Friday, October 12, 2018

MVVM Hurts My Fingers

I've refactored my WPF desktop app to be fully MVVM according Microsoft's definition of the design pattern. That includes binding the Views to their own Viewmodels, implementing data binding, commands and type converters for data binding. Speaking of type converters for data binding, it dawned on me that I was confusing that concept with XAML type converters. Nope, two completely separate mechanisms that provide for different functions. Anyway, the app is now nicely componentized and DRY but, because of the requirements of Microsoft version of MVVM and XAML, the codebase exploded in lines of source.

I was introduced to the Caliburn.Micro framework by one of Jack Xu's books. Caliburn.Micro implements a simplified MVVM binding process that reduces source code line count as compared to straight XAML binding. The problem is that I don't want to take the hit to convert to it at this point. Perhaps that's a bad idea.

I do very much appreciate using C# 7.2 as the language for the app. The language itself and its modern features, as well as the features of Visual Studio 2017, save quite a bit of typing. I am currently (12/2018) using .NET Framework 4.7.2. It's always hard to figure out where the language ends and the framework begins.

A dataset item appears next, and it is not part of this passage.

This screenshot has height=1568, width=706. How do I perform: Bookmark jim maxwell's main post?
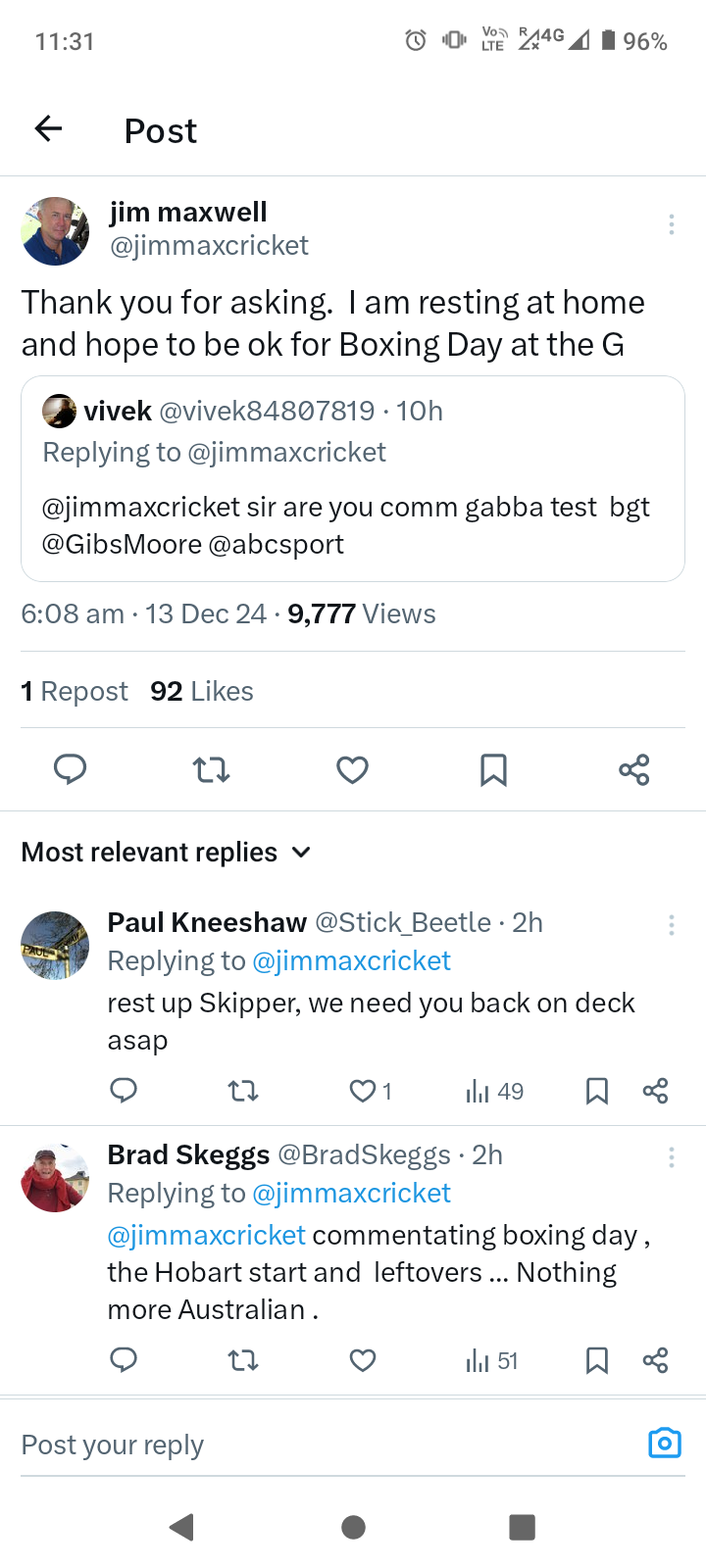[493, 770]
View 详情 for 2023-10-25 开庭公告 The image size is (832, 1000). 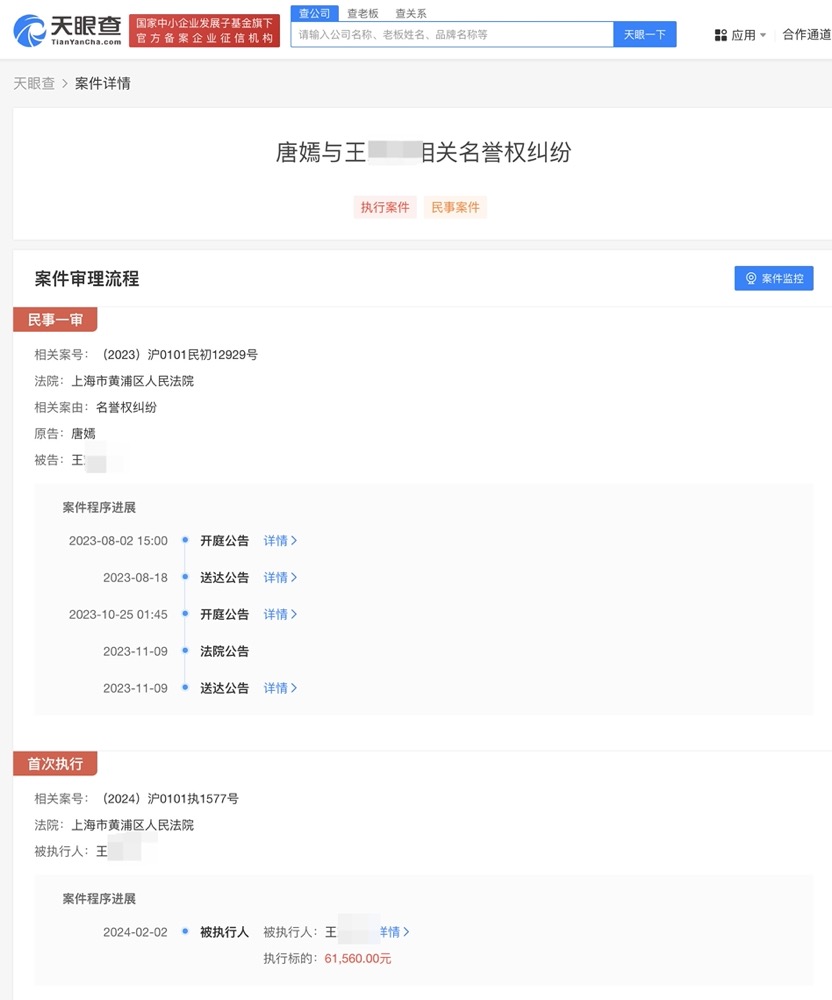coord(280,614)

The async/await construct does indeed make multi-threaded code readable. The problem with async/await mechanism is that you really have to understand it well, it's not as simple as it looks (as it was intended to be). That is, going async in the async/await world does mean you're going multi-threaded. It can simply mean the UI thread moves on and the code that follows (under) the awaited call will resume after the awaited call returns, without switching threads - pure black magic. I do like the readability of the mechanism. Believe me, readability, as the app grows in size, is EVERYTHING.